## Work to complete:
Each line of the listing where the string "Given" appears is to be identified and copied.

## Data for this task:
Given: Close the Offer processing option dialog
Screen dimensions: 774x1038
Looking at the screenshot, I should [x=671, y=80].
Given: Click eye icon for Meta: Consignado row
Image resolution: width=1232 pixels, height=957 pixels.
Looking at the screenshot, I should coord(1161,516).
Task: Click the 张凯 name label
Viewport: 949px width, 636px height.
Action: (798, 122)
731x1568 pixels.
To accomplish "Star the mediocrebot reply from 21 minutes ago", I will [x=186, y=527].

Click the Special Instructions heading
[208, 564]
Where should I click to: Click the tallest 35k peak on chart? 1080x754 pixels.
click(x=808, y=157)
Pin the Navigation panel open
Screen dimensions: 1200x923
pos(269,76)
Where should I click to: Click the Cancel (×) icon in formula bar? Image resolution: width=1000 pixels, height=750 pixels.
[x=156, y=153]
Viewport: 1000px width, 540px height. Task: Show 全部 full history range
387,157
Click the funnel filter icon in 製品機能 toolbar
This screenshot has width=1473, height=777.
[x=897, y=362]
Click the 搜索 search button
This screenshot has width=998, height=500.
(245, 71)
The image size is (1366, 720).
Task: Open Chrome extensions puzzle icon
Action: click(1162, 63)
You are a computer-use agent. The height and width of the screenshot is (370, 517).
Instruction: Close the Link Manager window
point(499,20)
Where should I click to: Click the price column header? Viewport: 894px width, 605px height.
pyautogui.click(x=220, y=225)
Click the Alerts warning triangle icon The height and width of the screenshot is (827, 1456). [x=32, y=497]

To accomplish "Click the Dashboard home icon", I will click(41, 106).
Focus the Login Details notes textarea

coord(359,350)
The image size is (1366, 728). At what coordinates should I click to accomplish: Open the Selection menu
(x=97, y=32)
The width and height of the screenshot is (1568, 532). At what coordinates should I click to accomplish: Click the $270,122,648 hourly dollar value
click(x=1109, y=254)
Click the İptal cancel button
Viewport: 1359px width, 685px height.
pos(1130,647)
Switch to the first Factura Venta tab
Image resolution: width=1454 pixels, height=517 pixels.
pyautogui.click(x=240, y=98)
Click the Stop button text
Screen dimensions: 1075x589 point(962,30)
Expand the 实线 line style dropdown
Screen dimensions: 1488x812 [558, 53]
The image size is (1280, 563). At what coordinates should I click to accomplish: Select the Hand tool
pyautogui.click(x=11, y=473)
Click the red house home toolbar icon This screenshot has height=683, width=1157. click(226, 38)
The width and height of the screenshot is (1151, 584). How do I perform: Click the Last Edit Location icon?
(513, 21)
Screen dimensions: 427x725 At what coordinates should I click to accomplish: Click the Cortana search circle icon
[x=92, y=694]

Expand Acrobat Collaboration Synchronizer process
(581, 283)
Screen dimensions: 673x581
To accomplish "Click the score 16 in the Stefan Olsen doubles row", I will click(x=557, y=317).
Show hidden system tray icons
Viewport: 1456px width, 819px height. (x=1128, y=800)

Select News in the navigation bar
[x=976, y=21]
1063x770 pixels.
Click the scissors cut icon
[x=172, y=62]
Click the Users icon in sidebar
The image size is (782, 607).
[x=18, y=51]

## Task answer:
Given: Close the Offer processing option dialog
Given: Click eye icon for Meta: Consignado row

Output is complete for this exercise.